## The problem
Reproduce the lines below, substituting "Follow" for "Subscribe" and leaving everything else unchanged.

## Provided material

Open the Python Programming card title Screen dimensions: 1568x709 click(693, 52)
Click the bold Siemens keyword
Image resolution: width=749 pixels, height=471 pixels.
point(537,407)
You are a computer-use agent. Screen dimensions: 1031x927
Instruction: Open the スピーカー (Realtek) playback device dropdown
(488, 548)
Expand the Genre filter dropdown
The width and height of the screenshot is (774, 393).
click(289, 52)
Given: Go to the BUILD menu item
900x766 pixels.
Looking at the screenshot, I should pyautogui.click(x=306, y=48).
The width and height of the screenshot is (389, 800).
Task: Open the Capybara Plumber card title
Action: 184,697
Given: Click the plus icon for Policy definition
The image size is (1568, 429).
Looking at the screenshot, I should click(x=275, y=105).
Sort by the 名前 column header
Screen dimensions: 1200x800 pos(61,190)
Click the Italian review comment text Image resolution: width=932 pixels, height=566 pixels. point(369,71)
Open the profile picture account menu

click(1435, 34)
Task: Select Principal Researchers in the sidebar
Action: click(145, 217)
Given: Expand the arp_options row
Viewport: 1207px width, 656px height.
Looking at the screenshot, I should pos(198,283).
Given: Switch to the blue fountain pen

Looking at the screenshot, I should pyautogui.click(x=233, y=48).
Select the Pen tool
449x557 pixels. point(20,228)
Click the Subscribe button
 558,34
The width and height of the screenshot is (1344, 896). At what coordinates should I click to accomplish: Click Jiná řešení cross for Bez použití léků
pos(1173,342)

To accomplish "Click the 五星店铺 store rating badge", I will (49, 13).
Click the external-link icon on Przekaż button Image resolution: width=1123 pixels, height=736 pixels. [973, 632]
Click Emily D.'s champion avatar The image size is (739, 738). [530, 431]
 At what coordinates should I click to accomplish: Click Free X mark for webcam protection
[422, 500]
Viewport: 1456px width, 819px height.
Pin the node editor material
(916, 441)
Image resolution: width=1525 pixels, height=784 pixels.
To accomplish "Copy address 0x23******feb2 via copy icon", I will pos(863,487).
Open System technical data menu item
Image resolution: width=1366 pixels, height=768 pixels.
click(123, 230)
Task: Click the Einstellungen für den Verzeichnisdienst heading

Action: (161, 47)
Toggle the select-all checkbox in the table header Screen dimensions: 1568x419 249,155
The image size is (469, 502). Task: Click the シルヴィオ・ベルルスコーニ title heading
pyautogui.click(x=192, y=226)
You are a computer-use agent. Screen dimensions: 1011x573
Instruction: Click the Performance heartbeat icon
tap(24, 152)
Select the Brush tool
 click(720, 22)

## Reply
Open the Python Programming card title Screen dimensions: 1568x709 click(693, 52)
Click the bold Siemens keyword
Image resolution: width=749 pixels, height=471 pixels.
point(537,407)
You are a computer-use agent. Screen dimensions: 1031x927
Instruction: Open the スピーカー (Realtek) playback device dropdown
(488, 548)
Expand the Genre filter dropdown
The width and height of the screenshot is (774, 393).
click(289, 52)
Given: Go to the BUILD menu item
900x766 pixels.
Looking at the screenshot, I should pyautogui.click(x=306, y=48).
The width and height of the screenshot is (389, 800).
Task: Open the Capybara Plumber card title
Action: 184,697
Given: Click the plus icon for Policy definition
The image size is (1568, 429).
Looking at the screenshot, I should click(x=275, y=105).
Sort by the 名前 column header
Screen dimensions: 1200x800 pos(61,190)
Click the Italian review comment text Image resolution: width=932 pixels, height=566 pixels. point(369,71)
Open the profile picture account menu

click(1435, 34)
Task: Select Principal Researchers in the sidebar
Action: click(145, 217)
Given: Expand the arp_options row
Viewport: 1207px width, 656px height.
Looking at the screenshot, I should pos(198,283).
Given: Switch to the blue fountain pen

Looking at the screenshot, I should pyautogui.click(x=233, y=48).
Select the Pen tool
449x557 pixels. point(20,228)
Click the Follow button
 558,34
The width and height of the screenshot is (1344, 896). At what coordinates should I click to accomplish: Click Jiná řešení cross for Bez použití léků
pos(1173,342)

To accomplish "Click the 五星店铺 store rating badge", I will (49, 13).
Click the external-link icon on Przekaż button Image resolution: width=1123 pixels, height=736 pixels. [973, 632]
Click Emily D.'s champion avatar The image size is (739, 738). [530, 431]
 At what coordinates should I click to accomplish: Click Free X mark for webcam protection
[422, 500]
Viewport: 1456px width, 819px height.
Pin the node editor material
(916, 441)
Image resolution: width=1525 pixels, height=784 pixels.
To accomplish "Copy address 0x23******feb2 via copy icon", I will pos(863,487).
Open System technical data menu item
Image resolution: width=1366 pixels, height=768 pixels.
click(123, 230)
Task: Click the Einstellungen für den Verzeichnisdienst heading

Action: (161, 47)
Toggle the select-all checkbox in the table header Screen dimensions: 1568x419 249,155
The image size is (469, 502). Task: Click the シルヴィオ・ベルルスコーニ title heading
pyautogui.click(x=192, y=226)
You are a computer-use agent. Screen dimensions: 1011x573
Instruction: Click the Performance heartbeat icon
tap(24, 152)
Select the Brush tool
 click(720, 22)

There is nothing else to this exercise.